> WORK REQUEST 1:
In the credit model comparison text, answer these:
(a) Which issue with credits does the opening paragraph call critical for this problem?
(b) What value is assigned to the bar width?
(c) What label is set for the y-axis?

══════════

The following graph presents the results comparison between the best models of the three presented approaches. The comparison is performed directly on the ability of discerning of a credit should be assigned or rejected, and the feasibility of a wrongly conceded credit which is a critical issue for this problem.


In [46]:
import numpy as np
import matplotlib.pyplot as plt

N = 4
svm_linear = (lsvm_cm[0,0],lsvm_cm[0,1],lsvm_cm[1,0],lsvm_cm[1,1])
rbfsvm = (rbfsvm_cm[0,0],rbfsvm_cm[0,1],rbfsvm_cm[1,0],rbfsvm_cm[1,1])
rdf = (rdf_cm[0,0],rdf_cm[0,1],rdf_cm[1,0],rdf_cm[1,1])

ind = np.arange(N)    # the x locations for the groups
width = 0.25       # the width of the bars: can also be len(x) sequence

fig = plt.figure()
ax = fig.add_subplot(111)
rects1 = ax.bar(ind, svm_linear, width, color='r')
rects2 = ax.bar(ind+width, rbfsvm, width, color='g')
rects3 = ax.bar(ind+(width*2), rdf, width, color='b')

# add some
ax.set_ylabel('Number of examples')
ax.set_title('Number of examples per classification type')
ax.set_xticks(ind+width)
ax.set_xticklabels( ('True Positive', 'False Positive', 'False Negative', 'True Negative') )

══════════

> WORK REQUEST 2: Write out the records from the line containing "What do you see at coordinates (50, 789)" through the line containing "The image size is (1736, 971).", reproducing each line unchanged.

══════════

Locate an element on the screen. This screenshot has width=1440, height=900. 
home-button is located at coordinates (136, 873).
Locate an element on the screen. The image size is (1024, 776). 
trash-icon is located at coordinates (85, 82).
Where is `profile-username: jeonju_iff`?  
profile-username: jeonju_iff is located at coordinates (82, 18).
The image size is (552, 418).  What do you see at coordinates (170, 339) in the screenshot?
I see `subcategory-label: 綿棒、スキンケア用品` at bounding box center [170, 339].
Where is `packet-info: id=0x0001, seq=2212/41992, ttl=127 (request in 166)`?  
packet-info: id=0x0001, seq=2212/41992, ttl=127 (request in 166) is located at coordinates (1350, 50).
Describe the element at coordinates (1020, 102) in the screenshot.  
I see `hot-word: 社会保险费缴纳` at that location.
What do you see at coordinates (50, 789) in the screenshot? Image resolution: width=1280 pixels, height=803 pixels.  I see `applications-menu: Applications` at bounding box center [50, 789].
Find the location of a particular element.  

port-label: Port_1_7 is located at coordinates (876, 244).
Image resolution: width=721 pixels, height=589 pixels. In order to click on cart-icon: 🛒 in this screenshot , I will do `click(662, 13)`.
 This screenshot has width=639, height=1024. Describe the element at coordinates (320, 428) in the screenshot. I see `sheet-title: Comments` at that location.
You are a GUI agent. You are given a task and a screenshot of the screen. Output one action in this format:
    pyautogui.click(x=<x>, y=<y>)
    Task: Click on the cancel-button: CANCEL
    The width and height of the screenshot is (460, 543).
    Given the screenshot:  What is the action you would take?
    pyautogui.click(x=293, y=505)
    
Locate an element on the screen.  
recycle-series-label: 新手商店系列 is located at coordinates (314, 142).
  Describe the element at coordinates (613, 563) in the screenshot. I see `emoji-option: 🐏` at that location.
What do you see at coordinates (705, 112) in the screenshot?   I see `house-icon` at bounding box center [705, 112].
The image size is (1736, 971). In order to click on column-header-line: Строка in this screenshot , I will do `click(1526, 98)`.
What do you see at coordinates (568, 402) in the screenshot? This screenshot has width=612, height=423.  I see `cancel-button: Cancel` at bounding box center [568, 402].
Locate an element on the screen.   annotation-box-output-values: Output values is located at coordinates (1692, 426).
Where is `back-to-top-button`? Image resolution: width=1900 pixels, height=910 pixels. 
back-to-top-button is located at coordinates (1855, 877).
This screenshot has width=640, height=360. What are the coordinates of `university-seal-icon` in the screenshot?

══════════

> EXPECTED OUTPUT 1:
(a) The feasibility of a wrongly conceded credit.
(b) 0.25
(c) 'Number of examples'

> EXPECTED OUTPUT 2:
What do you see at coordinates (50, 789) in the screenshot? Image resolution: width=1280 pixels, height=803 pixels.  I see `applications-menu: Applications` at bounding box center [50, 789].
Find the location of a particular element.  

port-label: Port_1_7 is located at coordinates (876, 244).
Image resolution: width=721 pixels, height=589 pixels. In order to click on cart-icon: 🛒 in this screenshot , I will do `click(662, 13)`.
 This screenshot has width=639, height=1024. Describe the element at coordinates (320, 428) in the screenshot. I see `sheet-title: Comments` at that location.
You are a GUI agent. You are given a task and a screenshot of the screen. Output one action in this format:
    pyautogui.click(x=<x>, y=<y>)
    Task: Click on the cancel-button: CANCEL
    The width and height of the screenshot is (460, 543).
    Given the screenshot:  What is the action you would take?
    pyautogui.click(x=293, y=505)
    
Locate an element on the screen.  
recycle-series-label: 新手商店系列 is located at coordinates (314, 142).
  Describe the element at coordinates (613, 563) in the screenshot. I see `emoji-option: 🐏` at that location.
What do you see at coordinates (705, 112) in the screenshot?   I see `house-icon` at bounding box center [705, 112].
The image size is (1736, 971). In order to click on column-header-line: Строка in this screenshot , I will do `click(1526, 98)`.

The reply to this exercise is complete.